Song by Nicki Minaj

from the album Beam Me Up Scotty
- Released: April 18, 2009
- Recorded: 2009
- Genre: Hip hop
- Length: 3:40
- Label: Young Money
- Songwriters: Onika Maraj; Dwayne Carter; Rondell Turner;
- Producer: Ron Browz

Nicki Minaj singles chronology
|  | "I Get Crazy" (2009) | "BedRock" (2009) |

= I Get Crazy =

2009 song by Nicki Minaj featuring Lil Wayne

"I Get Crazy" is a song by rapper Nicki Minaj, featuring Young Money Entertainment founder Lil Wayne, Young Money being the record label Nicki was on at the time. The song was included on Minaj's third mixtape Beam Me Up Scotty (2009), finding minor success on the US Rap chart and R&B/Hip-Hop chart, despite not being released as a single for the project.
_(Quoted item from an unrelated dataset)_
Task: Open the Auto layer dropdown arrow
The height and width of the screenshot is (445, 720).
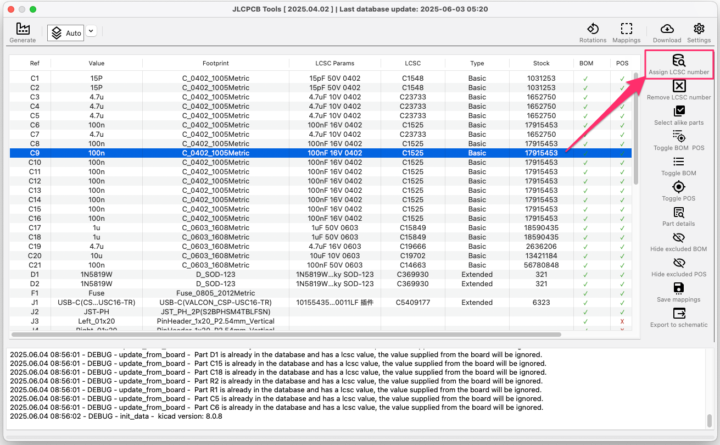Action: pos(91,31)
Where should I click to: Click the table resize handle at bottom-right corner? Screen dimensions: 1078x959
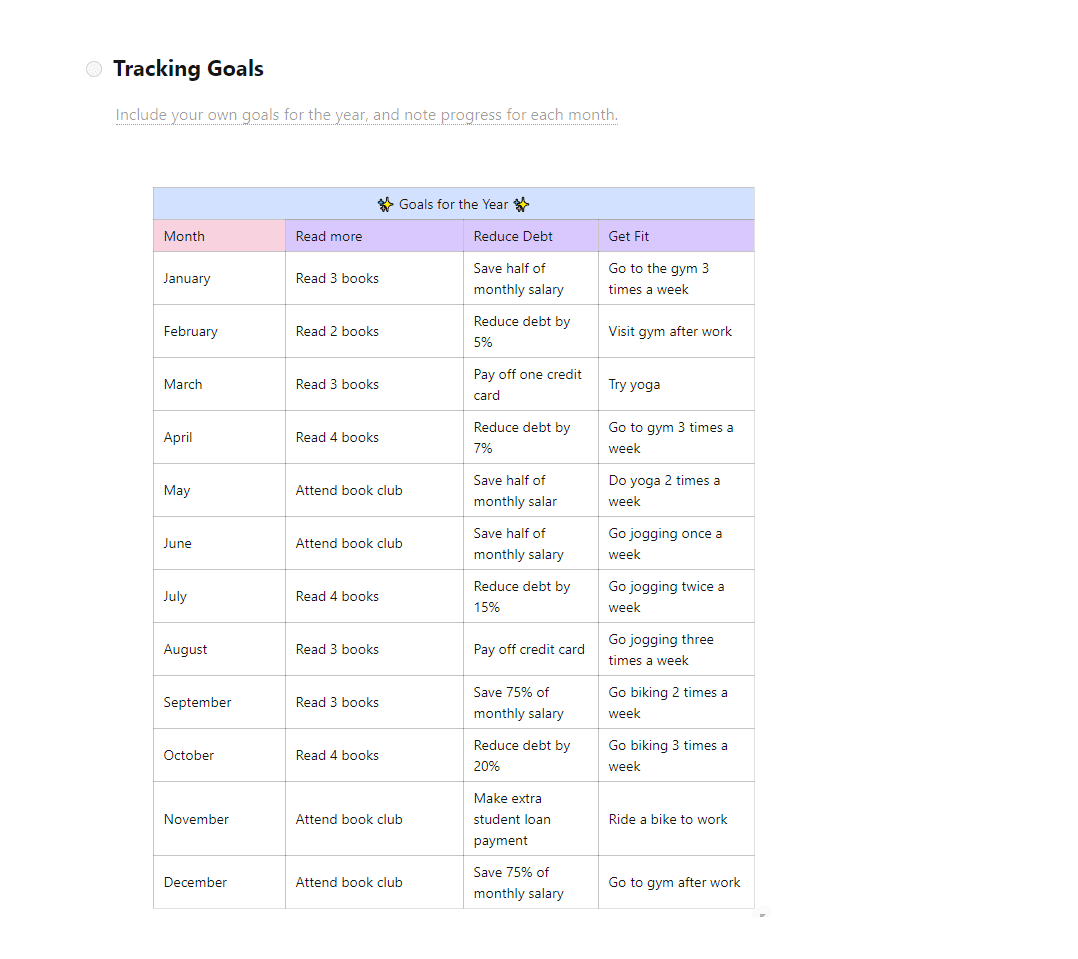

==Background and release==
"I Get Crazy" was included on Minaj's mixtape Beam Me Up Scotty (2009). The song was later release as a "street single" prior to the mixtape's official release after charting on the US Hot R&B/Hip-Hop Songs charts due to heavy airplay. In an interview with MTV News, Minaj described the song as a "real dope song". She revealed that after recording the track, she played it back for Lil Wayne who ended up adding his own verse into the song, causing Minaj to add an additional verse in the song. During Wayne's recording, he self-recorded his guitar back-beat, adding to the genre of the song. Discussing the songs merge of genres, Minaj stated:

That's kinda taboo in hip-hop to switch up your verses after [they are laid down], but he kinda bodied me and he stepped the energy up on it — so I stepped my energy up on it. The new version of 'I Get Crazy' is like a rock feel, 'cause we're just all rocked out. Being a lunatic and not caring.
— Nicki Minaj

Described as "bananas" by Felipe Delerme of The Fader, "I Get Crazy" features Minaj's distinct voice and powerful/aloof rap style, rapidly rapping with cocky lyrics. The song incorporates a sample that resembles a signature alarm from The Bomb Squad. When asked if the song would be performed on tour via-Twitter, Minaj revealed to fans that "I Get Crazy" ranks as her least favorite collaboration with Wayne.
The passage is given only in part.